Cavale, Jean-Claude Pirotte

Par Sara
Jean-Claude Pirotte fait partie de ces auteurs que j'ai découverts parce qu'ils étaient morts.Sa disparition en 2014 a été relayée dans le milieu littéraire, presse et émissions de radio/télévision.Et puis, également, la publication de Today we live écrit par sa fille Emmanuelle Pirotte a été l'occasion d'évoquer son nom, leur filiation, l'oeuvre visiblement grandiose du père. Vous le comprendrez aisément, je ne pouvais décemment pas continuer à me tenir à l'écart de telle oeuvre.

Le synopsis
L'auteur, repris de justice, raconte son quotidien, les images d'un passé qui le hante, la réalité de la cavale, de l'exil. Il parle de sa vieille amie la Gitane et son bar, il parle de Mamaque, de Ramiz, du bon vin, de la littérature, des réflexions qui l'habitent, sur la vie, sur la solitude, sur le sens de tout cela.
Mon avis
Sans surprise, c'est une belle découverte que cette Cavale.
J'y ai trouvé matière à réflexion, poésie, figures vivaces et le paysage qui défile, le narrateur emportant partout avec lui ses questionnements, son mal-être ou ses joies, ses goûts, ses souvenirs qui se superposent à la vie réelle.
La plume de Jean-Claude Pirotte est étonnante, elle mélange les mots parfois savants et ceux du franc parler de tous les jours. Des rimes s'insèrent dans sa prose éloquente, le rythme change, la ville aussi, Lille, Joinville-en-Vallage, Corcelles, Figueras... Le mouvement est avant tout celui de la pensée, qui évolue au gré des sujets de tout ordre qui préoccupent notre homme, l'accompagnent dans sa cavale.
Et puis, toujours, certains souvenirs auxquels il revient, parce qu'ils sont empreints de toute l'amertume de ce qui est pour jamais perdu.
Il va sans dire que l'expérience, concluante, est à renouveler, et que je me réjouis de savoir que toute l'oeuvre de Jean-Claude Pirotte m'est encore inconnue, un territoire à explorer, qui promet monts et merveilles.
Pour vous si...
  • Vous vous faites fort de découvrir un poète des temps modernes, qui a véritablement le sens des mots

Morceaux choisis
"Laisser de moi quelque chose, ne fût-ce qu'un soupçon d'apparence, les traces d'un égoïsme mesquin, d'une médiocrité nauséabonde, mais aussi, pourquoi pas après tout? un peu du sel douloureux qui infecte mes blessures.
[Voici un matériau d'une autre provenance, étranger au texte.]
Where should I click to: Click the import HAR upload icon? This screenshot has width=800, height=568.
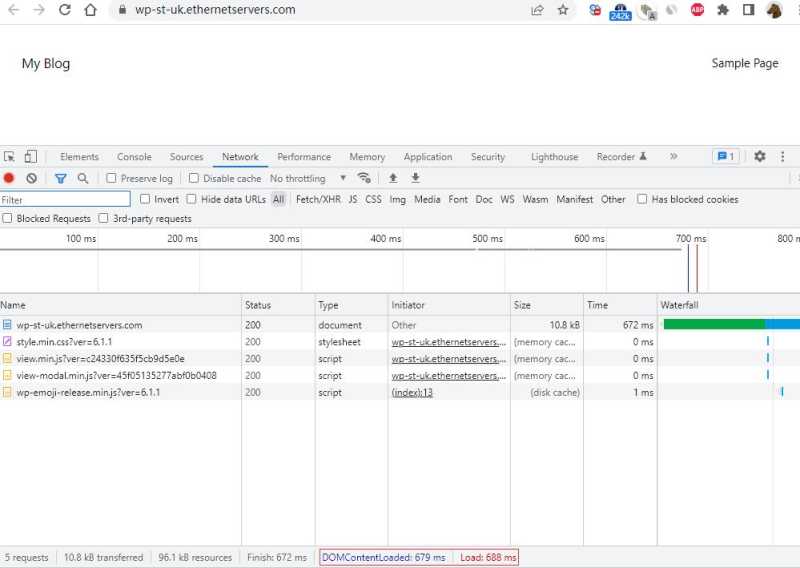393,178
Sempiternelle rengaine de mélo.
Comment demeurer dans la mémoire, sauver de l'oubli la visite d'un couple de pies, la chanson fragile du ciel, et l'agonie des pensées? Comment justifier le droit d'être en vie, d'avoir été vivant? Ai-je donc besoin de me justifier? Quel orgueil enragé m'inflige ce pensum?"
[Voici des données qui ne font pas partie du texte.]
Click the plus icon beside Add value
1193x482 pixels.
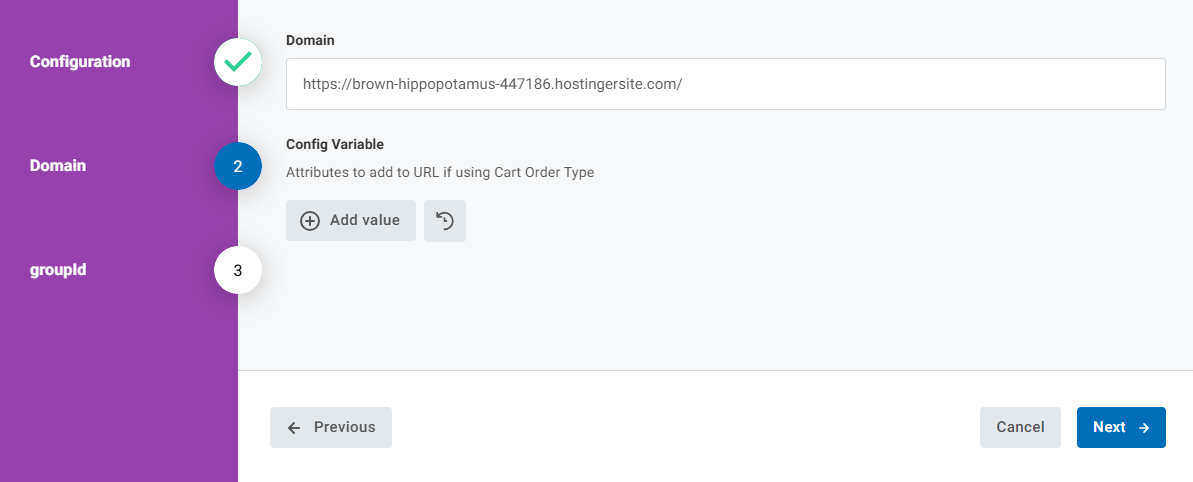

"Ce pays, je n'y suis pas né. Je me l'approprie, j'en épouse les formes, les accidents, les surprises. Je pourrais le désigner comme une terre natale, mais je suis né si souvent déjà, dans le Tyrol, en Gueldre, à Florence, en Sologne. Il fallait que je naisse en cavale aussi, dans la solitude étrangleuse et la misère éblouie. Pourvu que je me souvienne, je pressens bien d'autres naissances, après d'étranges agonies."